- BRIEF -
Transcribe every record without leaving anything out or changing a word.

Collected data:
>>>>

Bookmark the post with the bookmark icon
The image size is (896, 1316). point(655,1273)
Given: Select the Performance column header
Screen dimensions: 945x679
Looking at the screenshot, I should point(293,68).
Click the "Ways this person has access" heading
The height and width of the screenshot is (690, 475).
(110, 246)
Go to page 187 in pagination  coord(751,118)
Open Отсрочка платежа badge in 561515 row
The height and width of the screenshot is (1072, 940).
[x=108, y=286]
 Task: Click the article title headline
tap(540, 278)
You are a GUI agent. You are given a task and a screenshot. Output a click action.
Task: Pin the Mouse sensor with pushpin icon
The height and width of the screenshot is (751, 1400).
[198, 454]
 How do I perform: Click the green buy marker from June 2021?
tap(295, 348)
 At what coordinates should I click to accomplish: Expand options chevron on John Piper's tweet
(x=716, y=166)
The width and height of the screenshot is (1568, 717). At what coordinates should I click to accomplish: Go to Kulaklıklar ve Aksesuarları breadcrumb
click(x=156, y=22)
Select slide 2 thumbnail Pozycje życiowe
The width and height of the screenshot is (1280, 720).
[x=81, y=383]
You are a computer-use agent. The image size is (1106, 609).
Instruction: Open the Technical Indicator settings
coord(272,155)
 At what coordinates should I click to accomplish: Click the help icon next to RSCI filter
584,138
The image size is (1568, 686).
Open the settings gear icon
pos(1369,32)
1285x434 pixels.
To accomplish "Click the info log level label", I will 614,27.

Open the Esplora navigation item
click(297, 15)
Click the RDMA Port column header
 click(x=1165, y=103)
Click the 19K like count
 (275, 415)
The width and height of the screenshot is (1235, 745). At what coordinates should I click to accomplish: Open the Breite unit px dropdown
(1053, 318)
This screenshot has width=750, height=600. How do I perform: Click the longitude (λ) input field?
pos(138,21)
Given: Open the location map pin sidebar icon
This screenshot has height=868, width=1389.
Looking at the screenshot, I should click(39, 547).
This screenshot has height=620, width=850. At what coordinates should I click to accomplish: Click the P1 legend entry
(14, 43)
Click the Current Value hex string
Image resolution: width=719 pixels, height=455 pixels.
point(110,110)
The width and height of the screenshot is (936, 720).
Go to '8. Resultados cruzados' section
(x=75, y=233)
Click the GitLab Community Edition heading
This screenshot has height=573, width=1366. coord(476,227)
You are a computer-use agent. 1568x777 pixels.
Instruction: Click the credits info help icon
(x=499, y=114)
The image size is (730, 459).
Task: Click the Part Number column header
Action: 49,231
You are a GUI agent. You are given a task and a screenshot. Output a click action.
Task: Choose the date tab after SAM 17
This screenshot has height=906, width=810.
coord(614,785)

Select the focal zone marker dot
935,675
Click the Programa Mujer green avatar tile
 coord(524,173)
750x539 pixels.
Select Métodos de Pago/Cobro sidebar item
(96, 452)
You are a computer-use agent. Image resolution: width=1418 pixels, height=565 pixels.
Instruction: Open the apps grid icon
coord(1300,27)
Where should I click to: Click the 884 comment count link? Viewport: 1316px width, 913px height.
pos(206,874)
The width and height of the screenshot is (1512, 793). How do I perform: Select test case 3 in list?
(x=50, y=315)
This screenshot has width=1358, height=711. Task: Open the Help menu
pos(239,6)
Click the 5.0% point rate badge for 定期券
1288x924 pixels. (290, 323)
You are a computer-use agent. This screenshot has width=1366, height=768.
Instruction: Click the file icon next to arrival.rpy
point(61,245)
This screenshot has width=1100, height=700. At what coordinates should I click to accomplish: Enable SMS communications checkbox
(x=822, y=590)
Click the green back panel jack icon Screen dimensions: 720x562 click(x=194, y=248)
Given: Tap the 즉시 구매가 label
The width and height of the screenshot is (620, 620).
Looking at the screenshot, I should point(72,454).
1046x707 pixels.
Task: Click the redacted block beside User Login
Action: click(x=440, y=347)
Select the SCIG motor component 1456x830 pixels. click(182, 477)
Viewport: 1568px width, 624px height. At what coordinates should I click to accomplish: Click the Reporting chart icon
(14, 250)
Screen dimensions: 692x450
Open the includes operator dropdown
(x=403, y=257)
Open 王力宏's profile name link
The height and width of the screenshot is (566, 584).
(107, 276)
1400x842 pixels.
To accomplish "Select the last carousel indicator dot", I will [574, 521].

<<<<

- YOUR SOLUTION -
Bookmark the post with the bookmark icon
The image size is (896, 1316). point(655,1273)
Given: Select the Performance column header
Screen dimensions: 945x679
Looking at the screenshot, I should point(293,68).
Click the "Ways this person has access" heading
The height and width of the screenshot is (690, 475).
(110, 246)
Go to page 187 in pagination  coord(751,118)
Open Отсрочка платежа badge in 561515 row
The height and width of the screenshot is (1072, 940).
[x=108, y=286]
 Task: Click the article title headline
tap(540, 278)
You are a GUI agent. You are given a task and a screenshot. Output a click action.
Task: Pin the Mouse sensor with pushpin icon
The height and width of the screenshot is (751, 1400).
[198, 454]
 How do I perform: Click the green buy marker from June 2021?
tap(295, 348)
 At what coordinates should I click to accomplish: Expand options chevron on John Piper's tweet
(x=716, y=166)
The width and height of the screenshot is (1568, 717). At what coordinates should I click to accomplish: Go to Kulaklıklar ve Aksesuarları breadcrumb
click(x=156, y=22)
Select slide 2 thumbnail Pozycje życiowe
The width and height of the screenshot is (1280, 720).
[x=81, y=383]
You are a computer-use agent. The image size is (1106, 609).
Instruction: Open the Technical Indicator settings
coord(272,155)
 At what coordinates should I click to accomplish: Click the help icon next to RSCI filter
584,138
The image size is (1568, 686).
Open the settings gear icon
pos(1369,32)
1285x434 pixels.
To accomplish "Click the info log level label", I will 614,27.

Open the Esplora navigation item
click(297, 15)
Click the RDMA Port column header
 click(x=1165, y=103)
Click the 19K like count
 (275, 415)
The width and height of the screenshot is (1235, 745). At what coordinates should I click to accomplish: Open the Breite unit px dropdown
(1053, 318)
This screenshot has width=750, height=600. How do I perform: Click the longitude (λ) input field?
pos(138,21)
Given: Open the location map pin sidebar icon
This screenshot has height=868, width=1389.
Looking at the screenshot, I should click(39, 547).
This screenshot has height=620, width=850. At what coordinates should I click to accomplish: Click the P1 legend entry
(14, 43)
Click the Current Value hex string
Image resolution: width=719 pixels, height=455 pixels.
point(110,110)
The width and height of the screenshot is (936, 720).
Go to '8. Resultados cruzados' section
(x=75, y=233)
Click the GitLab Community Edition heading
This screenshot has height=573, width=1366. coord(476,227)
You are a computer-use agent. 1568x777 pixels.
Instruction: Click the credits info help icon
(x=499, y=114)
The image size is (730, 459).
Task: Click the Part Number column header
Action: 49,231
You are a GUI agent. You are given a task and a screenshot. Output a click action.
Task: Choose the date tab after SAM 17
This screenshot has height=906, width=810.
coord(614,785)

Select the focal zone marker dot
935,675
Click the Programa Mujer green avatar tile
 coord(524,173)
750x539 pixels.
Select Métodos de Pago/Cobro sidebar item
(96, 452)
You are a computer-use agent. Image resolution: width=1418 pixels, height=565 pixels.
Instruction: Open the apps grid icon
coord(1300,27)
Where should I click to: Click the 884 comment count link? Viewport: 1316px width, 913px height.
pos(206,874)
The width and height of the screenshot is (1512, 793). How do I perform: Select test case 3 in list?
(x=50, y=315)
This screenshot has width=1358, height=711. Task: Open the Help menu
pos(239,6)
Click the 5.0% point rate badge for 定期券
1288x924 pixels. (290, 323)
You are a computer-use agent. This screenshot has width=1366, height=768.
Instruction: Click the file icon next to arrival.rpy
point(61,245)
This screenshot has width=1100, height=700. At what coordinates should I click to accomplish: Enable SMS communications checkbox
(x=822, y=590)
Click the green back panel jack icon Screen dimensions: 720x562 click(x=194, y=248)
Given: Tap the 즉시 구매가 label
The width and height of the screenshot is (620, 620).
Looking at the screenshot, I should point(72,454).
1046x707 pixels.
Task: Click the redacted block beside User Login
Action: click(x=440, y=347)
Select the SCIG motor component 1456x830 pixels. click(182, 477)
Viewport: 1568px width, 624px height. At what coordinates should I click to accomplish: Click the Reporting chart icon
(14, 250)
Screen dimensions: 692x450
Open the includes operator dropdown
(x=403, y=257)
Open 王力宏's profile name link
The height and width of the screenshot is (566, 584).
(107, 276)
1400x842 pixels.
To accomplish "Select the last carousel indicator dot", I will [574, 521].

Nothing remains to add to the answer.